[ISTRUZIONI DEL COMPITO] Puoi scrivere il seguito dell'estratto sulla morte di Kobe Bryant e sulle prime pagine dei giornali italiani, ripartendo subito dopo l'ultima frase?

[ESTRATTO DELLA FONTE]
Ci ha lasciato Kobe Bryant. Ieri ci siamo arrabbiati perché le nostre prime pagine a differenza di quelle straniere lo hanno messo “da parte”, come se non si trattasse di un dramma da onorare, ma di un fastidio da sistemare ("in che parte di prima pagina lo mettiamo? In alto? In basso? Alla gente interessano il mercato e le polemiche arbitrali!").
Il calcio in Italia è così importante che ha finito per rincoglionirci.

[RIGHE DI DATI]
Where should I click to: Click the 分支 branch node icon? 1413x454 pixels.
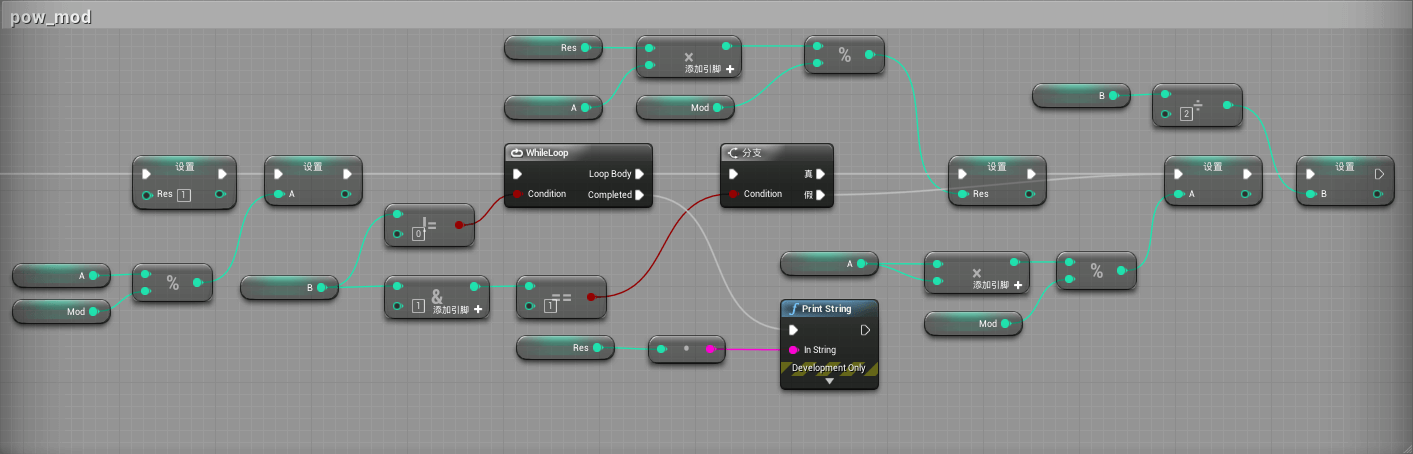click(x=732, y=153)
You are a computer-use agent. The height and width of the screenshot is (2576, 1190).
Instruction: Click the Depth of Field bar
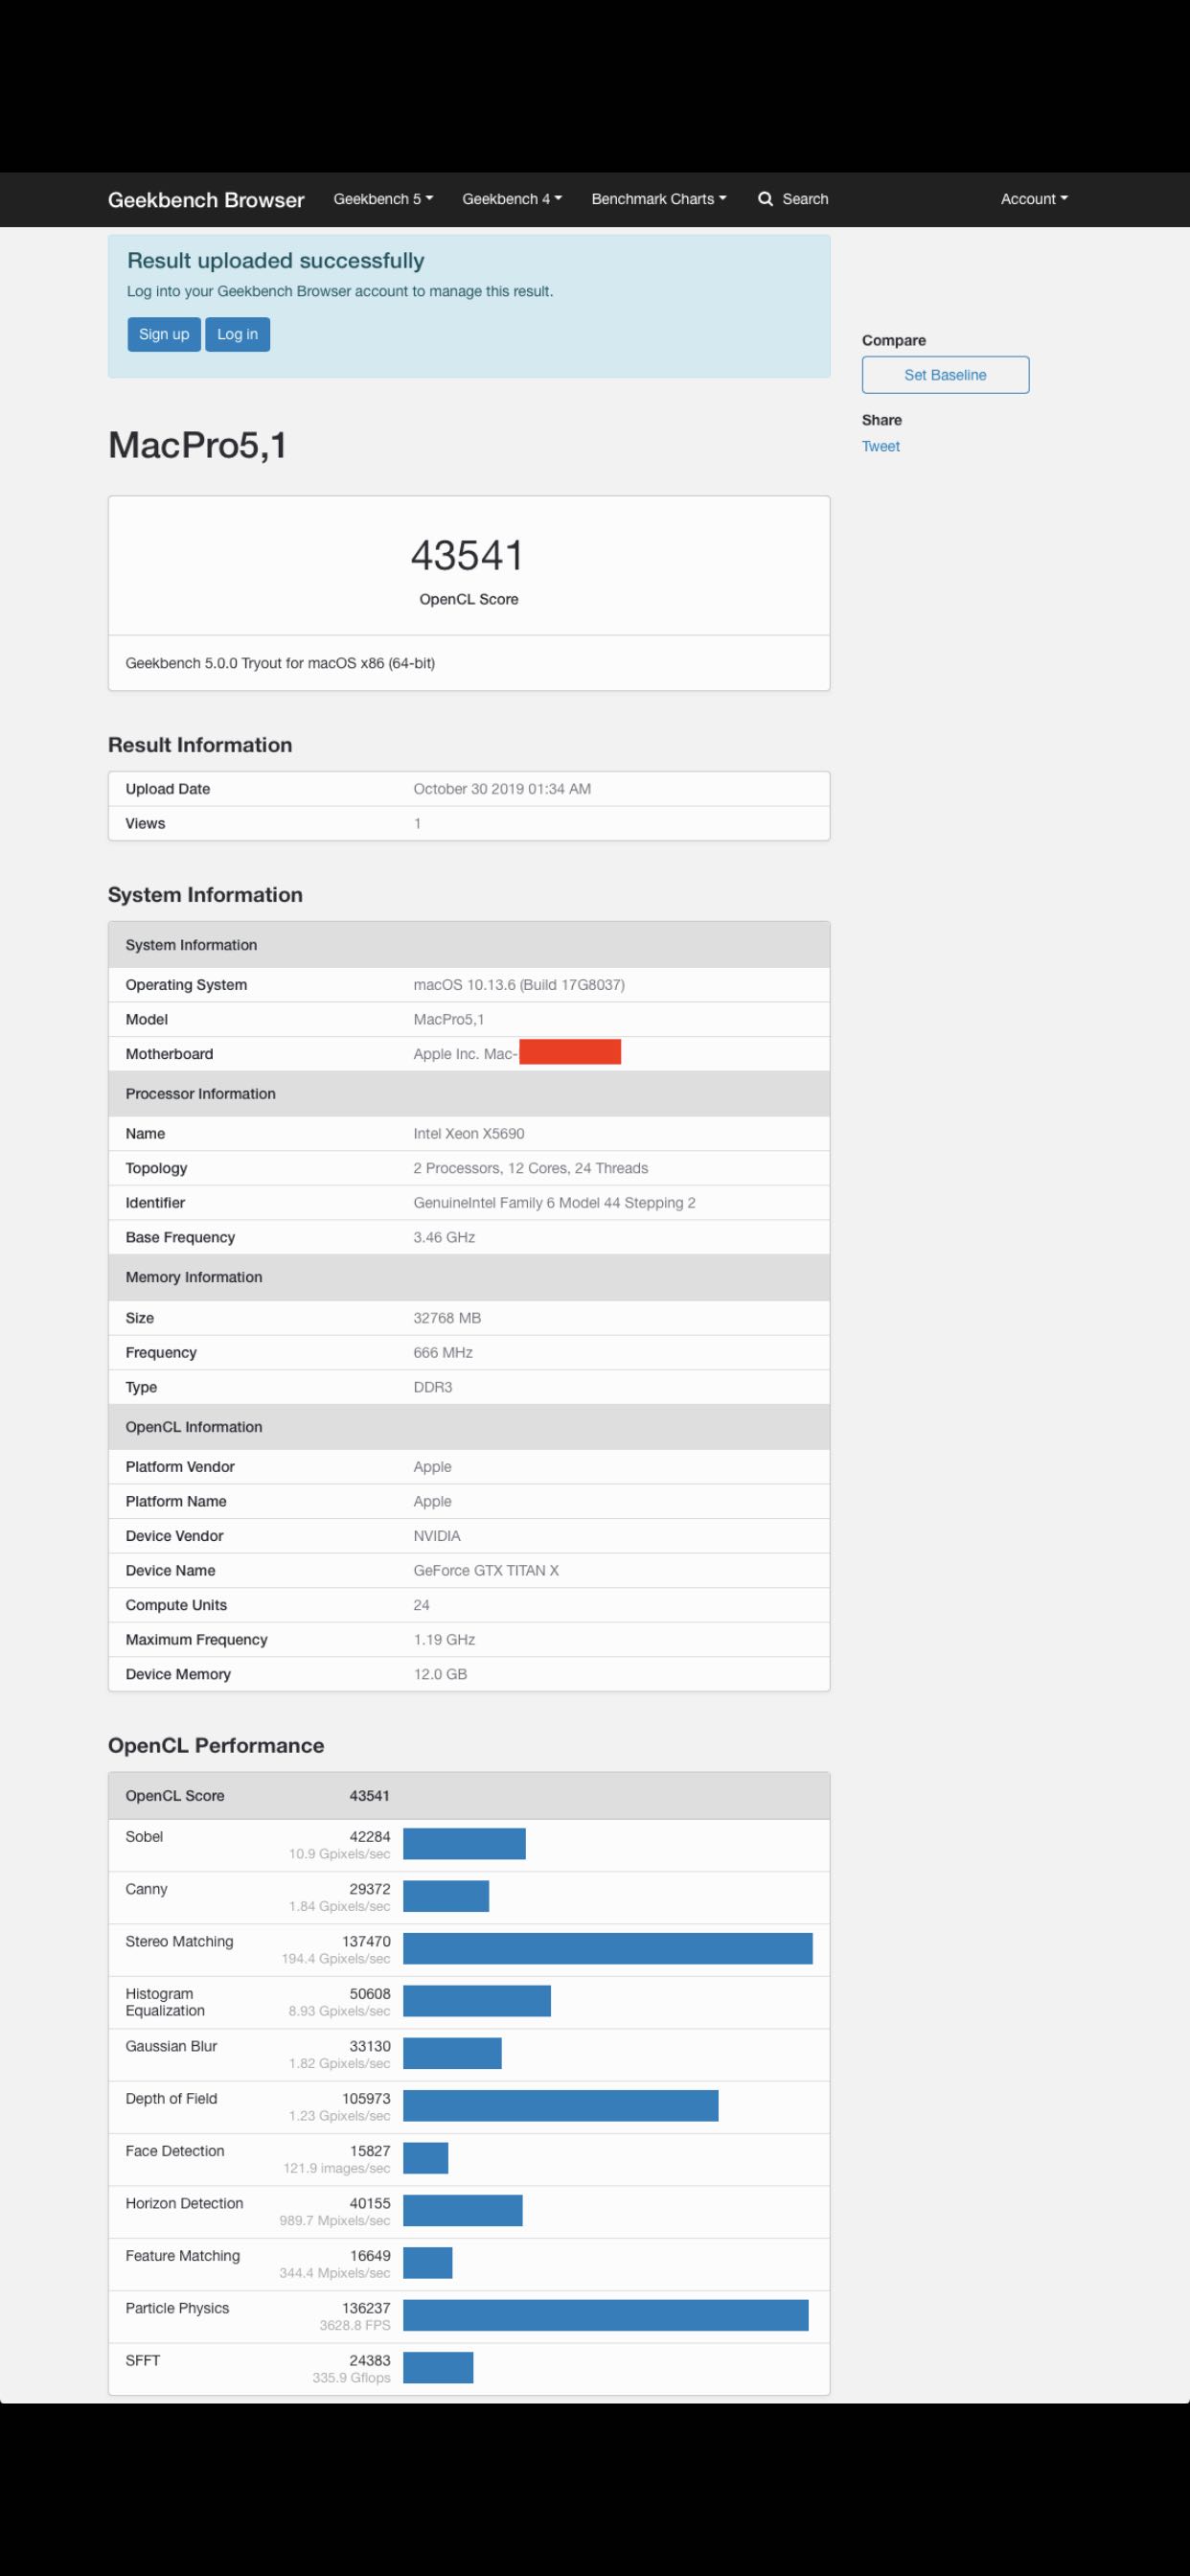pyautogui.click(x=560, y=2105)
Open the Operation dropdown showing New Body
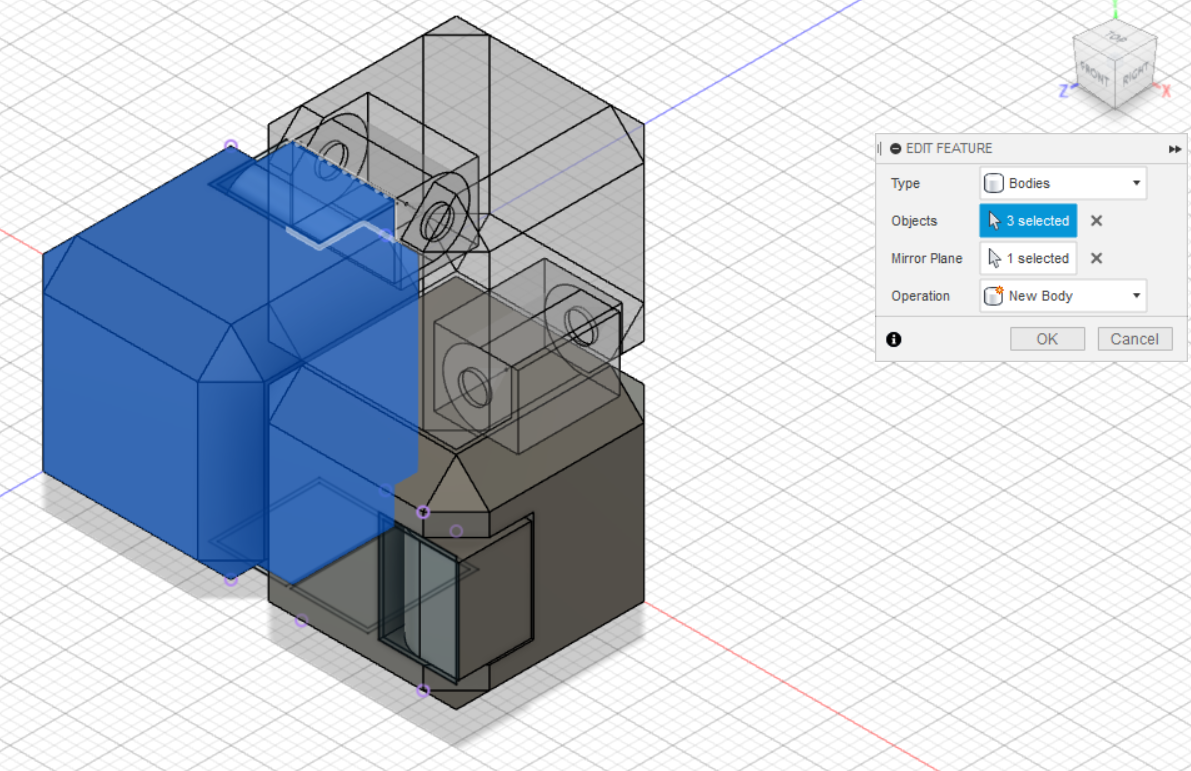The width and height of the screenshot is (1191, 771). (1136, 295)
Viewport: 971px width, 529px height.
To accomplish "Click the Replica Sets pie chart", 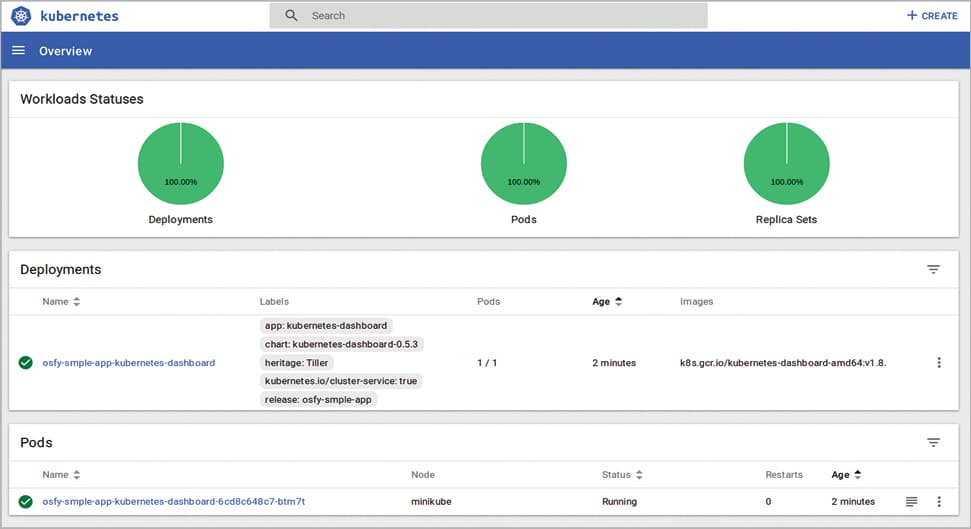I will coord(786,164).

[RISULTATO]
Ecco, ieri abbiamo twittato così e, va detto, fa un po’ strano ritrovarsi qui a parlare di mercato e affini. Però c’è poco da fare, del resto è un problema tutto nostro: i giornalisti hanno paura di “osare” perché i lettori sono sempre di meno e i lettori, sì, sono tristi per Kobe, ma poi vogliono sapere se Tizio cambia squadra e se gli arbitri sono cattivi o solo imbranati. In ogni caso bastava poco, una bella foto al centro, un titolo in grande e quantomeno avremmo salvato le apparenze. E invece no, niente di fatto. La comunicazione in Italia ha tanti problemi e siamo tutti responsabili: chi ci lavora, chi si ci ciba quasi esclusivamente di puttanate e non riesce a farne a meno. Oh, magari miglioreremo, ma questo è un finale retorico buttato là solo per tagliar corto e cambiare discorso.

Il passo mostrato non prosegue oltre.